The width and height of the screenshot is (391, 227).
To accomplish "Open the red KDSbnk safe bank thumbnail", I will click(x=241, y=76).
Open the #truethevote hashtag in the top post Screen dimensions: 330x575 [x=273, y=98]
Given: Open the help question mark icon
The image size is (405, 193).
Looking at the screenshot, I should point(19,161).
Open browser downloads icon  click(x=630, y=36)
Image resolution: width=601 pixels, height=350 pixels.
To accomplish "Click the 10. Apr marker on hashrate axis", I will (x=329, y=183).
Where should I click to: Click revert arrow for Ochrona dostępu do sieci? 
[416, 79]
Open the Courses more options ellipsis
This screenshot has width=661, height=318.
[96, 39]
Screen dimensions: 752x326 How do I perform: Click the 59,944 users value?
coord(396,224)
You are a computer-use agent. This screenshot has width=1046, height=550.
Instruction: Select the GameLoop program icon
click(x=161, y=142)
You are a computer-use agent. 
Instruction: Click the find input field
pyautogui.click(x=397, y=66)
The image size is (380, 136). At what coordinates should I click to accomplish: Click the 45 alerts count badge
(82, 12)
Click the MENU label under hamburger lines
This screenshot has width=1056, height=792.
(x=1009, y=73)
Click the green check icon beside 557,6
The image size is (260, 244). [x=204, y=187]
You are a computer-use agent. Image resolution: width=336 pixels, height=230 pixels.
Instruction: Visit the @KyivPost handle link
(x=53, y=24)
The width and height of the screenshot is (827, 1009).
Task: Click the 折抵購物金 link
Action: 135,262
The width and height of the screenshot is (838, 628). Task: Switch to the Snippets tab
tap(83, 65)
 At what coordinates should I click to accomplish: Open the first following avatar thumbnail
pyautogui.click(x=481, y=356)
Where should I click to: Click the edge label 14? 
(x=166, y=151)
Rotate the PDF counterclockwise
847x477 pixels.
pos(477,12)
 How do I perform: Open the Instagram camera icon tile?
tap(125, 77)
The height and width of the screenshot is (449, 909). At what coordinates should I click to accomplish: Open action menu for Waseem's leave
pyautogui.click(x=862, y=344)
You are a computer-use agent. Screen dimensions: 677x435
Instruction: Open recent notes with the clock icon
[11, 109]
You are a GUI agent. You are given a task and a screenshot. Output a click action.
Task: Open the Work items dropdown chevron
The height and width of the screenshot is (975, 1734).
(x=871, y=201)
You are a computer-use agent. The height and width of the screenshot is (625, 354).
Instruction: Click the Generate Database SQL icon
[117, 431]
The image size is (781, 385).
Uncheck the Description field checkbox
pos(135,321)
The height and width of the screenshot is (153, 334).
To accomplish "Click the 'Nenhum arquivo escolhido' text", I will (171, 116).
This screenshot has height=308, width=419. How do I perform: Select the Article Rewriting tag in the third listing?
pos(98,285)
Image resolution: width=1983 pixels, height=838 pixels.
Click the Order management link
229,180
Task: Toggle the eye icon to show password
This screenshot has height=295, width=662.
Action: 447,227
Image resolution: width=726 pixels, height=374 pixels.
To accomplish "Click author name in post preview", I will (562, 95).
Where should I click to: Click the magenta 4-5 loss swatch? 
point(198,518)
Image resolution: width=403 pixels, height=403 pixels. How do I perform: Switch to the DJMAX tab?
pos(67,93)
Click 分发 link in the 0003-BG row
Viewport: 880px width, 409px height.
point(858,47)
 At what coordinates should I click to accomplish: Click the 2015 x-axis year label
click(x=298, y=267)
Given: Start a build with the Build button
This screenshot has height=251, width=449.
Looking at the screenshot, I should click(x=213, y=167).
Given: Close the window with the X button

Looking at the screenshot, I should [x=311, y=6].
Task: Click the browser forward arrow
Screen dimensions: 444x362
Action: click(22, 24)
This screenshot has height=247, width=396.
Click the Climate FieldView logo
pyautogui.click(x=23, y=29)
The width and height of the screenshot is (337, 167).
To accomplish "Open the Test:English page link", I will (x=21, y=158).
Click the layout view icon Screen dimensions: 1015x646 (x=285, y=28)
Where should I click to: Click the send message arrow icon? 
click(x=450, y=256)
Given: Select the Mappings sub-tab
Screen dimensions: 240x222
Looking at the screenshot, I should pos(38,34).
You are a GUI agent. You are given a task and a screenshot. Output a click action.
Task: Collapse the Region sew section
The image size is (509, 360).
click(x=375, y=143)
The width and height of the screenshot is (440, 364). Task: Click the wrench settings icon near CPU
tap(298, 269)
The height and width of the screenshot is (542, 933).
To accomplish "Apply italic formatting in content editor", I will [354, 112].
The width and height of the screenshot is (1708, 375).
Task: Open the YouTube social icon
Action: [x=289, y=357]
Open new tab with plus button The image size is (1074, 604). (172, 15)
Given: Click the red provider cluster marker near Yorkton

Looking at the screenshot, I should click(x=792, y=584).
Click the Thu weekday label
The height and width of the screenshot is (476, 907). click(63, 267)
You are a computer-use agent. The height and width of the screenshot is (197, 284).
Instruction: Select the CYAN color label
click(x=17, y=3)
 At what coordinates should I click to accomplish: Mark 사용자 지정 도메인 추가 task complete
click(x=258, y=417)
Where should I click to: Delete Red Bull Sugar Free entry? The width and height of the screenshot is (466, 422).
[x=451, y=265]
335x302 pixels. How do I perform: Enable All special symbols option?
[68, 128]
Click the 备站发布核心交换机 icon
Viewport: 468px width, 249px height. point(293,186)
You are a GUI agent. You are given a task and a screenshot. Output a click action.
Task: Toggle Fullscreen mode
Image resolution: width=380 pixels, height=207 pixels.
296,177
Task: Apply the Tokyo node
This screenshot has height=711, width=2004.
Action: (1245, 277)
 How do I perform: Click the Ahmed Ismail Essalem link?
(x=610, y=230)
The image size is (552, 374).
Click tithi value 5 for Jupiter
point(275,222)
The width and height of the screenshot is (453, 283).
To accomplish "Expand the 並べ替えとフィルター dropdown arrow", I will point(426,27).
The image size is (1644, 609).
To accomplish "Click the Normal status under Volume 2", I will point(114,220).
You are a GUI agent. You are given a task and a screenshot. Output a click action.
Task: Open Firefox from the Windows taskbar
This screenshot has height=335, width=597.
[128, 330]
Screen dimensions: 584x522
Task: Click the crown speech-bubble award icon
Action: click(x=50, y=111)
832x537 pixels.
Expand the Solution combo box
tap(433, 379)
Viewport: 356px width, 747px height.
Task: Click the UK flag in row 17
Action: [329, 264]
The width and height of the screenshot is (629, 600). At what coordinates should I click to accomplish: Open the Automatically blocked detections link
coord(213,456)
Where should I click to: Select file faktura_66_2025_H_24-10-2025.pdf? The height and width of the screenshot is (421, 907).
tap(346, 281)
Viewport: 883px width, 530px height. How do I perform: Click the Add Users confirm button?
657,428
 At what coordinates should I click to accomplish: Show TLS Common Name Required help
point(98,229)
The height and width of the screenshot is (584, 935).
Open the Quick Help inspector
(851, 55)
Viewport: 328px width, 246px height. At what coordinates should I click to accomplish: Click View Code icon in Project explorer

● ● ● ● ● ● ●

Work to be completed: Only the lines above from the one with "Instruction: Select the GameLoop program icon" up to and including the one with "Click the MENU label under hamburger lines" should be repeated, exactly as written.

The answer:
Instruction: Select the GameLoop program icon
click(x=161, y=142)
You are a computer-use agent. 
Instruction: Click the find input field
pyautogui.click(x=397, y=66)
The image size is (380, 136). At what coordinates should I click to accomplish: Click the 45 alerts count badge
(82, 12)
Click the MENU label under hamburger lines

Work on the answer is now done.